• Julia Lancaster,  junior
  • Atlanta International School
Julia Lancaster
Julia Lancaster

Julia Lancaster has lived her life by two key principles: collaboration and competition.

So far, they’ve worked well for her.

Lancaster’s competitive nature comes out both on the academic and athletic fields–or, in Lancaster’s case, athletic fields and courts. In her three years of high school, Lancaster has participated in five varsity sports.
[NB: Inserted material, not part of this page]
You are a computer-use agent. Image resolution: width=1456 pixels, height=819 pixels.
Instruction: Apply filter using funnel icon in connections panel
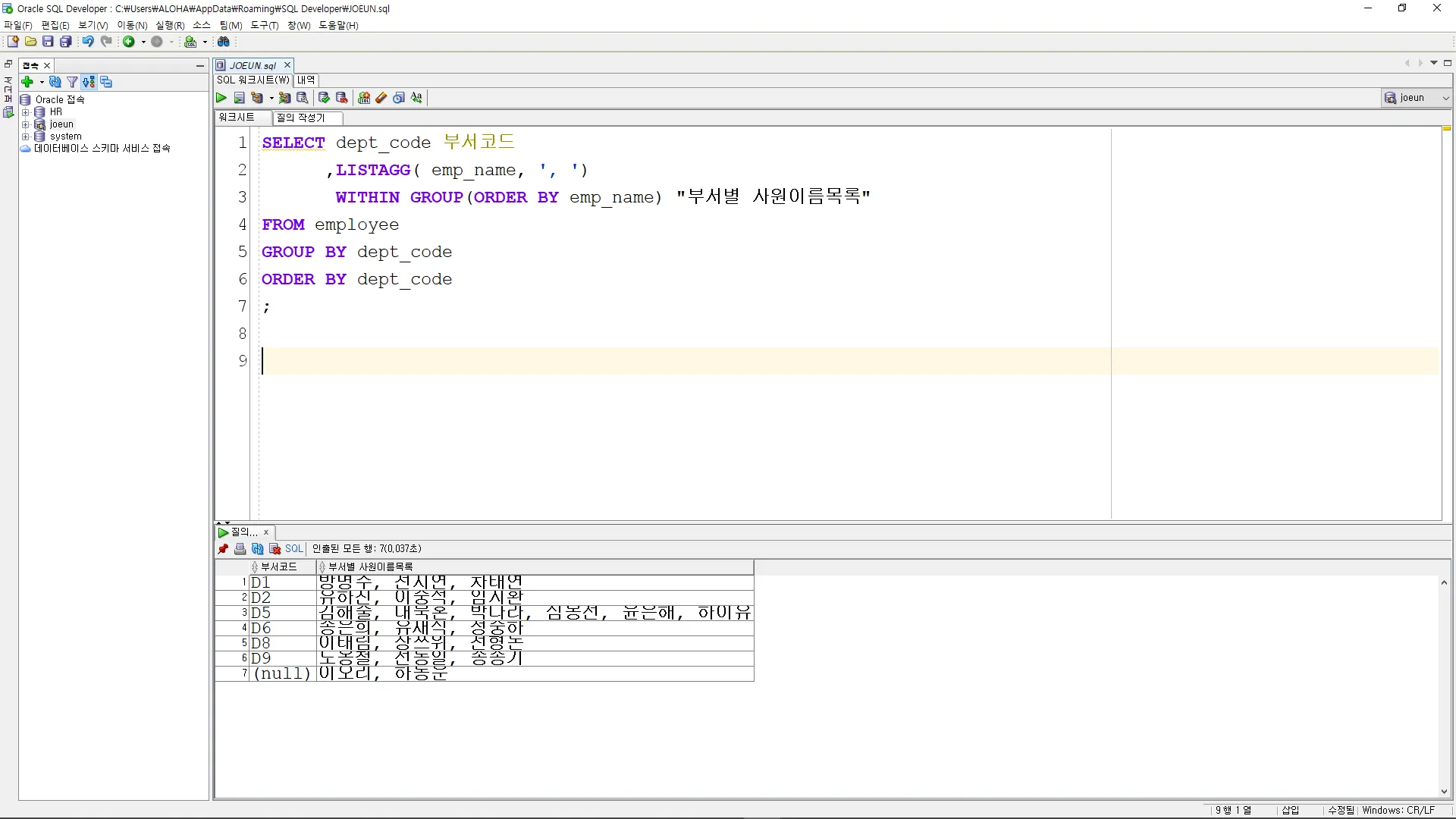pyautogui.click(x=72, y=82)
She starts for the volleyball, basketball and soccer teams and steps in for the track and cross-country teams when they need more athletes.

“The great thing about attending a small school is that there are no limits to what you can do,” said Lancaster. “We may not be the greatest at sports, but what other school can you manage to be a part of five teams?”

Should Lancaster not get her competitive fill participating in the International School’s athletic program, she can always turn to her elite Tophat Soccer Club, which she participates in nearly year-round.

“It’s the greatest feeling to just run down the field, beat the opponents, let out the stress of the day and be with your teammates,” Lancaster said. “Soccer is my favorite sport, and one which I hope to pursue.”

Her competitiveness in sports is balanced by her love of collaboration–whether that be her joy of being part of a sports team or her involvement in the school’s yearbook.

Lancaster, editor of the yearbook, cites her favorite parts of being on the yearbook staff to be a tie between working together with her fellow members to put together a product capable of storing memories and being able to practice her love of photography.

“Photography is a hobby for me, and I wish I had more time to pursue it,” said Lancaster. “But I love how working on the yearbook and taking pictures enable me to capture the essence of school life, meet so many students I would have never talked to–from sixth graders to seniors–and contribute to something that people will be able to look back on.”

Whether she’s playing on the field or taking pictures from the sidelines, one thing is for certain: Lancaster is a busy girl. In her spare time she volunteers at the Atlanta Food Bank (both to fill her service requirement and because she enjoys it) and maintains impressive grades while participating in the International School’s rigorous International Baccalaureate program.

For Lancaster, however, nothing joins together her competitive and collaborative sides quite like being a delegate to The Hague Model United Nations. In this program, which Lancaster considers to be her most academically challenging and stimulating activity, high school participants from around her school, community, state, nation and world mimic the activities of the United Nations, discussing civics, current events and multilateral diplomacy.

“Model UN has been a great way for me to meet people from outside of school and outside of the country,” said Lancaster. “It’s helped me to understand more about other cultures and to become more aware of global current events.”

What’s Next:

Lancaster still has time to decide on a college, but she has two criteria for choosing a school: First, it should be academically rigorous. Second, she has to be able to play competitive soccer.

She is currently interested in several Division III schools, including Amherst College, Washington and Lee University, Haverford College and Emory University.

While she is still undecided as to what she will study and what her career path will be, she stresses that no matter where she ends up, she will always be extremely involved in the community.

“Meeting others and getting to collaborate with them is what I love to do, both in sports and in class,” said Lancaster. “I have no idea what I’ll be doing in the future, but I never want to stop doing that.”